ScienceIndex.com's Health Research Category covers prevention, treatment, and management of illness by medical health professions. Its eighteen sections include Audiology, Dentistry, Dermatology, Endocrinology, Gastroenterology, Healthcare, Immunology, Medicine, Neurology, Nutrition, Oncology, Pathology, Pharmacology, Psychiatry, Psychology, Radiology, Rheumatology, and Surgery. Users can receive alerts for newly published content in this category by subscribing to ScienceIndex.com's Health Research Category RSS feed.
ScienceIndex.com's new Gastroenterology Research section covers disorders of the stomach, intestines, and associated organs. It currently contains 10,700 articles partly derived from 60 scientific Gastroenterology journals. The latest articles in this category are also available through a Gastroenterology Research RSS feed. One of the latest additions to this section presents deep remission in Inflammatory Bowel Disease (IBD). Since achieving deep remission (clinical remission, biomarker remission and MH) might be the only way to alter disease course in IBD patients, advances in drug development have provided highly effective treatments for IBD, making deep remission a realistic goal. Another study reports a case of fatal hypermagnesemia induced by preoperative colon preparation in an elderly woman. The patient received magnesium citrate orally for 2 days as a mechanical bowel preparation prior to the operation but developed nausea, vomiting, and cyanosis before the operation and went into cardiac arrest. The authors conclude that preoperative mechanical bowel preparation with magnesium-containing cathartics can cause fatal hypermagnesemia in elderly patients even if their renal function is normal.

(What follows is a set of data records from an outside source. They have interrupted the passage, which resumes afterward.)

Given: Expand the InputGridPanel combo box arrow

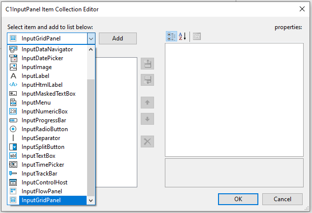Looking at the screenshot, I should (91, 38).
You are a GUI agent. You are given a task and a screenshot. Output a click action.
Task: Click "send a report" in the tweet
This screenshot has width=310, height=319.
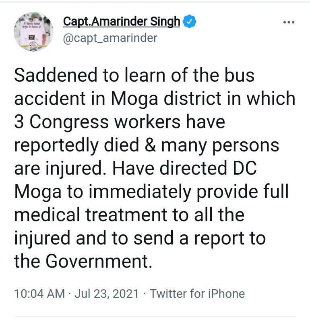point(190,238)
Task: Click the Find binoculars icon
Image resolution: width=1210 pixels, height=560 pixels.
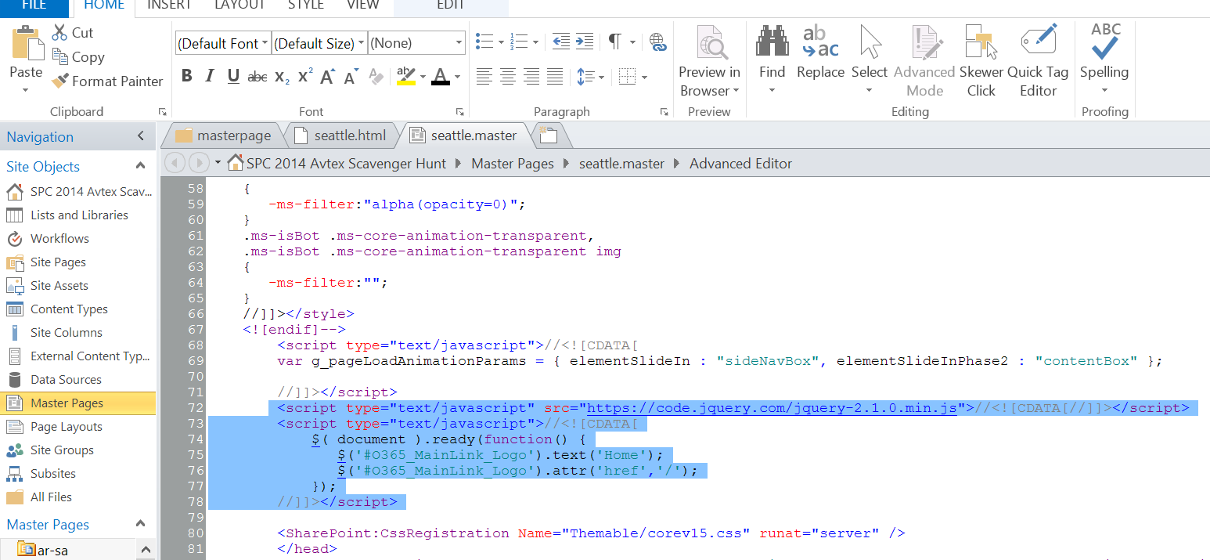Action: coord(772,42)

ScienceIndex.com's new Healthcare Research section deals with prevention, treatment, and management of illness by medical health professions. It currently contains 22,600 articles partly derived from nearly 330 scientific Healthcare journals. The latest articles in this section are also available through a Healthcare Research RSS feed. One recently included article in this section covers nursing home social services directors who report thriving at work. Two-thirds of directors reported they were thriving in their jobs. Multiple regression results show that thriving is increased by job autonomy, being treated like an important part of the team, having enough time to identify and meet resident psychosocial needs, not having to do things that others could do, and being clear what the social services role is. The authors' findings suggest that addressing these aspects of the social environment and social services role will likely contribute to increasing a sense of thriving at work among social services staff members. Another study covers perioperative nursing care of the patient undergoing bariatric revision surgery. Obesity has become a major health concern and the number of patients seeking bariatric surgery has grown exponentially in recent years because of the proven success of weight-loss surgery, greater public acceptance, and the increasing number of insurers who will pay for these surgeries. Consequently, perioperative nurses must be knowledgeable about how to care for bariatric surgery patients with skill and compassion.
The Sciences Social Network currently contains over 3.06 million posts distributed among its' 75 categories. 84,350 users monitor over 15,200 journals publishing within the scope of the site. Due to an innovative publishing process, the delay between original publication and appearance at ScienceIndex.com is no more than 16 hours. The site provides an advanced search feature which suggests up to ten closely related articles for a search and every displayed post.